Tuesday, January 25, 2011

The Limits of Older Tech

I am a real fanatic when it comes to older technology; this goes without saying, considering the name of this blog. However, and I need to stress this here, I am more interested in practical applications for older technology than just a hobbyist approach.

In other words, making actual use of them.

The trouble is that older tech is prone to problems that simply cannot be addressed easily. Nowhere was this more apparent than in my attempts to update a 1993 era ThinkPad 500 to twenty first century standards.
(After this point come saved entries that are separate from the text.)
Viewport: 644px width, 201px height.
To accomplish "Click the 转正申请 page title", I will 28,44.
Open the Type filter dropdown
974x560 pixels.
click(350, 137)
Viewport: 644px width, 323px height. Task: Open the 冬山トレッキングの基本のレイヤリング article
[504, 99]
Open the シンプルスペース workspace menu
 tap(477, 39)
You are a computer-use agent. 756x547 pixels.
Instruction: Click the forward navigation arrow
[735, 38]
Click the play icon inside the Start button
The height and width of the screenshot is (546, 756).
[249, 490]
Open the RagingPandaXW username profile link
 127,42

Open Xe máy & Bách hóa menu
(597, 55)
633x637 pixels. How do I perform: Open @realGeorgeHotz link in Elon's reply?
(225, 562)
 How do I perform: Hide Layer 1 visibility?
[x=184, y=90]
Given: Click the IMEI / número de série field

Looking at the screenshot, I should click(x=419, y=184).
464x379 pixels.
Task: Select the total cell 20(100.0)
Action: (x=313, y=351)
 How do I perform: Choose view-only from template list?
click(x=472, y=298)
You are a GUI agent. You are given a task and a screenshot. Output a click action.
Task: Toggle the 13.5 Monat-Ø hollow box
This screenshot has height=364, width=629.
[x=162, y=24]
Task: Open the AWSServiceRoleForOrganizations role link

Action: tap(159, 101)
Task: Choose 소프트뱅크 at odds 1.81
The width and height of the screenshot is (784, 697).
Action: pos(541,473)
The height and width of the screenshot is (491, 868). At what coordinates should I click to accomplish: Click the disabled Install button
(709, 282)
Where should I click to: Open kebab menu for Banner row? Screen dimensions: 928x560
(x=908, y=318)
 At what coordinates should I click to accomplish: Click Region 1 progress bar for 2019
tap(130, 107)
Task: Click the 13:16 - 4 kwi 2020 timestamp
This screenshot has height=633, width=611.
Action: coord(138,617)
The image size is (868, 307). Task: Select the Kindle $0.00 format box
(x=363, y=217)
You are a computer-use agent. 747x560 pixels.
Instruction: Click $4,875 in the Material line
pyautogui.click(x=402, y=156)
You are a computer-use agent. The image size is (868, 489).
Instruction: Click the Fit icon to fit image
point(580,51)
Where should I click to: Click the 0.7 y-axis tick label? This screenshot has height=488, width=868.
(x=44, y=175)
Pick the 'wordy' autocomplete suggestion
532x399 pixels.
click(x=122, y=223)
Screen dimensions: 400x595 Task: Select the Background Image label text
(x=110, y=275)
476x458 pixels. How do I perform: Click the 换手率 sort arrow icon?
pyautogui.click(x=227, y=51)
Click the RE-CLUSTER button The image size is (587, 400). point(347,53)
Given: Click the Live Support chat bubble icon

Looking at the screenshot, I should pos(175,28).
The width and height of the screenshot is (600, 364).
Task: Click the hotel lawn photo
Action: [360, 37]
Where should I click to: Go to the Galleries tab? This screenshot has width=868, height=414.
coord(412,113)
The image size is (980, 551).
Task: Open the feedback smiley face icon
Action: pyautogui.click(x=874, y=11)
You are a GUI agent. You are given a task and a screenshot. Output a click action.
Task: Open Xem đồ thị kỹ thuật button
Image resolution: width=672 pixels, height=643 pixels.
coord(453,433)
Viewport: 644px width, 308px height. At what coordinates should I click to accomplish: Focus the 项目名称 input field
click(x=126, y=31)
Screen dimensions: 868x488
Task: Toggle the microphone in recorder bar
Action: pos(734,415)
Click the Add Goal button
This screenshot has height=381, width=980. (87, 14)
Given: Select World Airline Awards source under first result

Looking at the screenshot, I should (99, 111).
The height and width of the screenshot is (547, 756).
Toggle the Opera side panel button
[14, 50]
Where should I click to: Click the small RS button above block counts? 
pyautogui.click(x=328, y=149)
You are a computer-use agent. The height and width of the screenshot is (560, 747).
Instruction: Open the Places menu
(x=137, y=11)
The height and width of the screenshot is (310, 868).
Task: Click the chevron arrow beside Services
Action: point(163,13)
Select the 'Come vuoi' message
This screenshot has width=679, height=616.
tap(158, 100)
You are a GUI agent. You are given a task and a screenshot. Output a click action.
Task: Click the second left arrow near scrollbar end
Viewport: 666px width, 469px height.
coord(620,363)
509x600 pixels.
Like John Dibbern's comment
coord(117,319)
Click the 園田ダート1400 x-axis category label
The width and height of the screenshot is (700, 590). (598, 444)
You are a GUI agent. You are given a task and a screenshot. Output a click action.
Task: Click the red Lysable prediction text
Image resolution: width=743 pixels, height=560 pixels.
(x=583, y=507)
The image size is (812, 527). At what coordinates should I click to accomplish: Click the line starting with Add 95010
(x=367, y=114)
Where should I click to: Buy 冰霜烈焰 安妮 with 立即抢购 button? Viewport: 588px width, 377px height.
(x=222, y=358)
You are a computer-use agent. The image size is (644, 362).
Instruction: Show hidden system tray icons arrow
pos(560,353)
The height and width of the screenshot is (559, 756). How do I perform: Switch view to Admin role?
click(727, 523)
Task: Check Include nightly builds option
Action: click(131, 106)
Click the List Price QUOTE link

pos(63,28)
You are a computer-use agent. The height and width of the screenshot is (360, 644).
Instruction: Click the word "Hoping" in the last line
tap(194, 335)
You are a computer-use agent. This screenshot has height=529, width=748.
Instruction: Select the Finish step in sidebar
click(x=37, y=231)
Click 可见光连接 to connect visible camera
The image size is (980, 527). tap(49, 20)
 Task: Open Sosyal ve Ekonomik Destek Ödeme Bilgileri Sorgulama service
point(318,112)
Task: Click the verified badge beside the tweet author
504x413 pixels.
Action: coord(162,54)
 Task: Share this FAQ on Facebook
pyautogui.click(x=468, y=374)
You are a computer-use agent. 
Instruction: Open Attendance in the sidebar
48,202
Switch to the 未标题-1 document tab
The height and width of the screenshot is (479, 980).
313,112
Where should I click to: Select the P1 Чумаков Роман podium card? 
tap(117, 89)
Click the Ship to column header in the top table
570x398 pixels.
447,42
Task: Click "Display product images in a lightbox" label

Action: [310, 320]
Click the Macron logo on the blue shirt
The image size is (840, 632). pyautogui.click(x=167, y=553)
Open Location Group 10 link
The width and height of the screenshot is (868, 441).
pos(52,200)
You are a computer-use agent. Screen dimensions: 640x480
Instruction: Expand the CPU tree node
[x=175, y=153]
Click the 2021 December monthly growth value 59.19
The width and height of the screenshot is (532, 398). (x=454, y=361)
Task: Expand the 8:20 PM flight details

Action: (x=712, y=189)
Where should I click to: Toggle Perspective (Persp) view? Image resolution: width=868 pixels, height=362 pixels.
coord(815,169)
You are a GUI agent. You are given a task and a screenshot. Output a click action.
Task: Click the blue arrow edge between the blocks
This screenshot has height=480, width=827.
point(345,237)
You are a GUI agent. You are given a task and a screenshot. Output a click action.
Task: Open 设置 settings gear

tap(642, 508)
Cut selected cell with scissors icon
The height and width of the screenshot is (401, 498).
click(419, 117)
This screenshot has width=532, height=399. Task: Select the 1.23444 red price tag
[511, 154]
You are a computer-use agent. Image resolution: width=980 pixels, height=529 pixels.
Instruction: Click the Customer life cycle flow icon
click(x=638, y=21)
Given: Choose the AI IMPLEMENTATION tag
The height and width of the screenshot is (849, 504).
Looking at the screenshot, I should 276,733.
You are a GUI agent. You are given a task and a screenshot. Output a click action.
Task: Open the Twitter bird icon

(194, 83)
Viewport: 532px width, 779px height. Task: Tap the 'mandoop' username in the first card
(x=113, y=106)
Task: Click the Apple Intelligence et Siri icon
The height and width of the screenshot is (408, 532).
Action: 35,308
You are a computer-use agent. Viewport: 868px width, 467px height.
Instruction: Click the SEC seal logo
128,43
It just couldn't be done, and I have to admit a bit of heartbreak there, because it is such a nice, sturdy old machine. Recently, I managed to get a good, proper install of Windows 98SE onto my ThinkPad 760XD, only to glitch it. Sadly, this was even after installing WiFi and a fairly modern browser. But at 64MB RAM and a 166mHz CPU, there is only so much that can be done with it by modern standards.

That's not to say that the machine is doomed. It certainly isn't, as options still exist. But, with a RAM limit of 96MB, it is going to be a challenge.

Truth be told, they do reach a point where they simply cannot be modernized any further. They are victims of age. My ThinkPad 500 runs Windows 95 beautifully, and the 760XD does the same with 98SE. There are Linux and other open source distros out there that could aid both machines, but even they have limits, and in many cases development has simply ceased on them. You may end up with a more modernized operating system, but in the end, they get left behind by the steady march of technology.

At least surplus technology is moving ahead as well. In 1999, a typical surplus laptop might have been a 386 or even a 486 equipped machine (or, in Mac parlance, a 68030 class). Today, Pentium III's and Celerons are frequently found, as are G3's and 4's. They are far newer than the two aforementioned ThinkPads, and subsequently more usable.

The notion, however, that older machines should simply be neglected bothers me. Perhaps in the end, you reach a limit, and once you run into that wall, you simply cannot go any further.